Back in 2009 when the government sacrificed GM and Chrysler bondholders just so labor unions (read voters) can be made whole, the media, for various reasons, decided not to pursue the decision-making process that left some workers with their pensions wiped out, while others were made whole and suffered no losses (with a comparable lack of investigation being conducted as to the decisions that shuttered some Chrysler dealers, but left others operating, a topic Zero Hedge had some say over). In fact, as the Daily Caller reminds us "The White House and Treasury Department have consistently maintained that the Pension Benefit Guaranty Corporation (PBGC) independently made the decision to terminate the 20,000 non-union Delphi workers’ pension plan...Former Treasury official Matthew Feldman and former White House auto czar Ron Bloom, both key members of the Presidential Task Force on the Auto Industry during the GM bailout, have testified under oath that the PBGC, not the administration, led the effort to terminate the non-union Delphi workers’ pension plan." Turns out they lied... Under oath.
The Daily Caller has more on this less than shocking revelation: "Emails obtained by The Daily Caller show that the U.S. Treasury Department, led by Timothy Geithner, was the driving force behind terminating the pensions of 20,000 salaried retirees at the Delphi auto parts manufacturing company. The move, made in 2009 while the Obama administration implemented its auto bailout plan, appears to have been made solely because those retirees were not members of labor unions."
In other words, since the sanctity of the labor union would be untouched with their pension loss, those workers were expendable. Not so much the unionized workers, and potential re-voters. Of course this reminds us of an analysis presented here previous debating whether Labor Unions are the "New, Old Superpacs." Because while one or two billionaires may have enough money to buy a lot of GM and Chrysler bonds if they so desire, a million UAW workers collectively are more than capable of inverting the superpriorty waterfall structure embedded in every bankruptcy which in turn could easily make said billionaires into millionaires or far less.
The internal government emails contradict sworn testimony, in federal court and before Congress, given by several Obama administration figures. They also indicate that the administration misled lawmakers and the courts about the sequence of events surrounding the termination of those non-union pensions, and that administration figures violated federal law.

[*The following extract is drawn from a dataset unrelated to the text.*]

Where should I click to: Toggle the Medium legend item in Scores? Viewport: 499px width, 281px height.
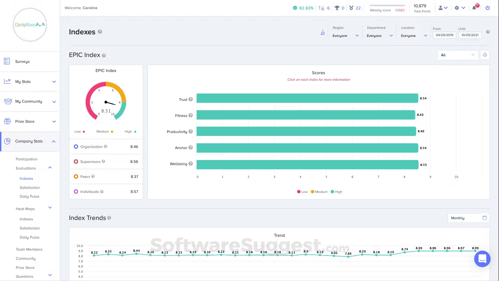(319, 192)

Delphi, a General Motors company, is one of the world’s largest automotive parts manufacturers. Twenty thousand of its workers lost nearly their entire pensions when the government bailed out GM. At the same time, Delphi employees who were members of the United Auto Workers union saw their pensions topped off and made whole.

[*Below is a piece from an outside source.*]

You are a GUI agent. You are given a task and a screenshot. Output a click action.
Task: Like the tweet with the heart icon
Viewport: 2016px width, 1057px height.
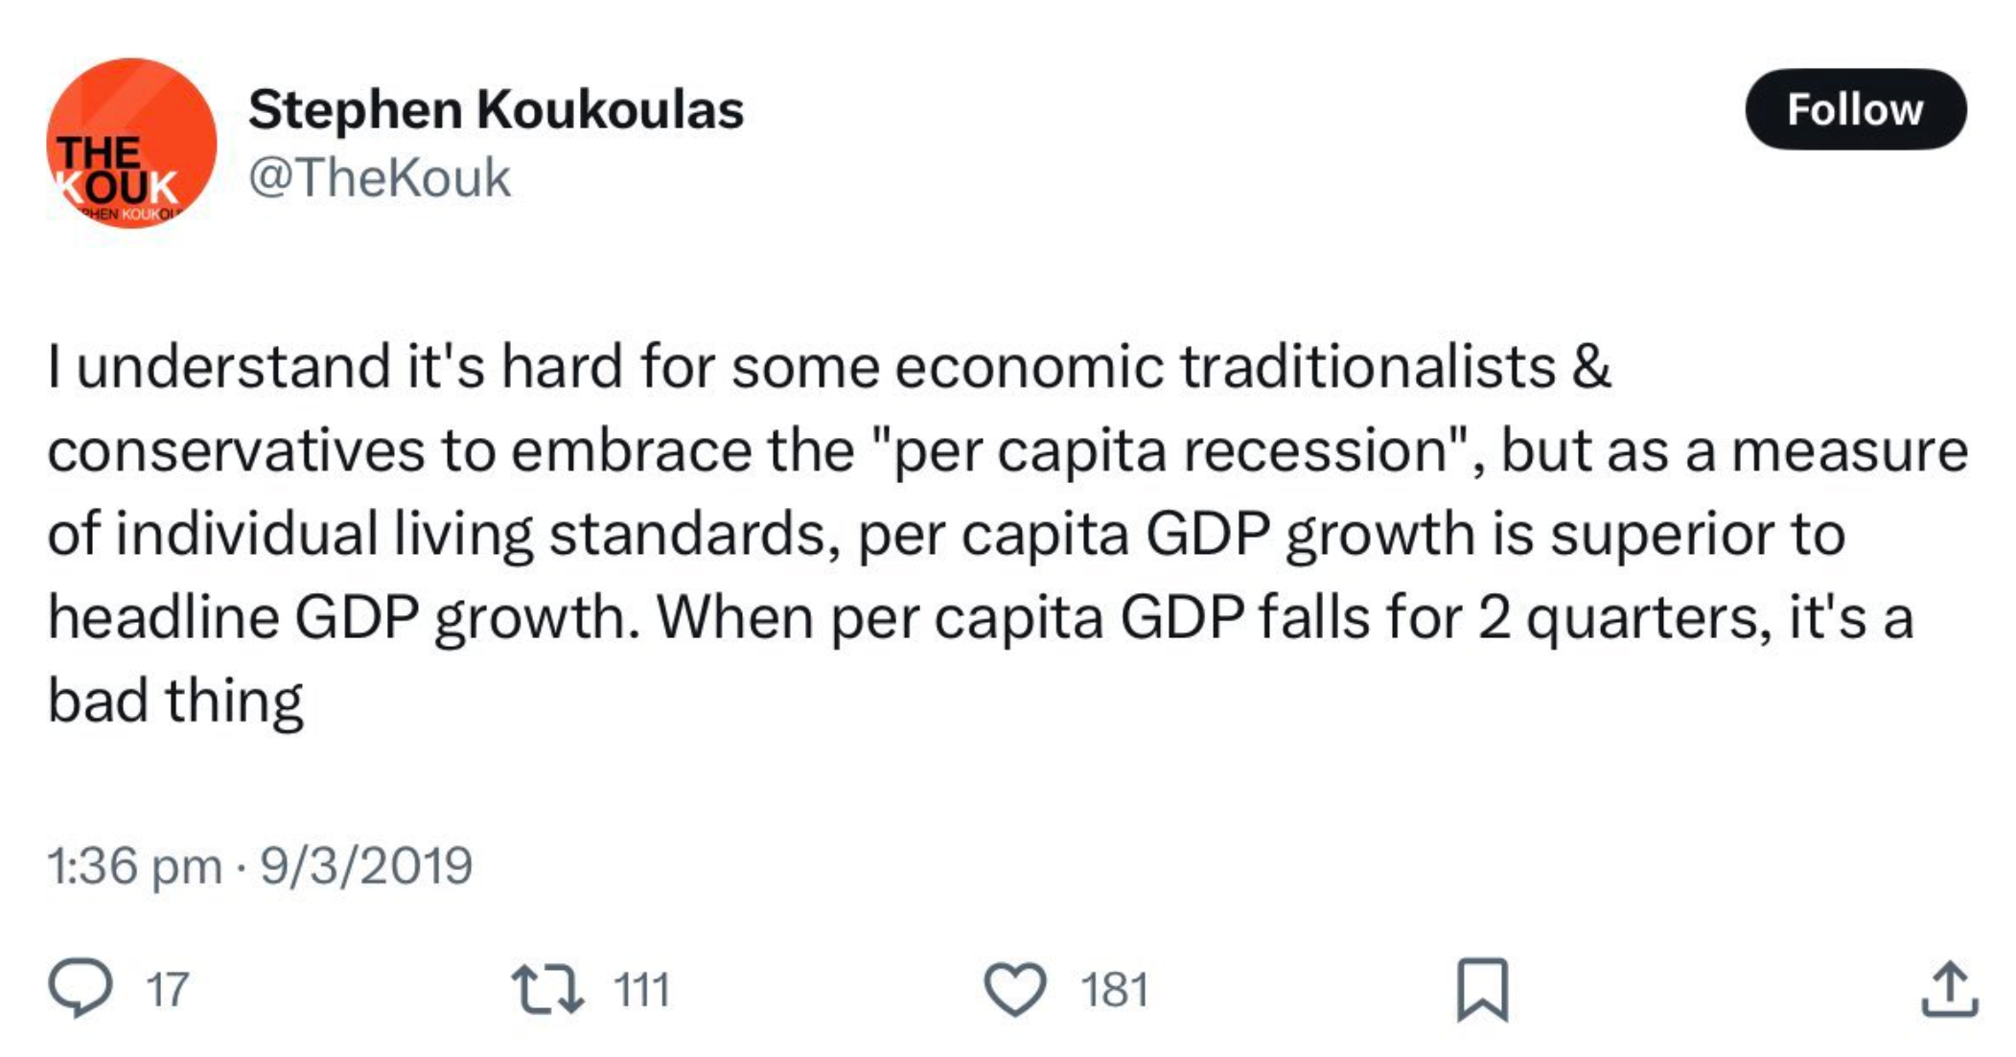(1015, 989)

Somehow, despite potential evidence to perjury, we doubt the the outgoing Trasury Secretary who has at most a few more months in his current position before he shifts to a cushy position in some university or Wall Street bank, will lose much sleep over the prospect of appearing in court and having to defend why he may have lied to Congress. After all, as the head of the Eurogroup will gladly remind us every so often, "when it becomes serious, you have to lie."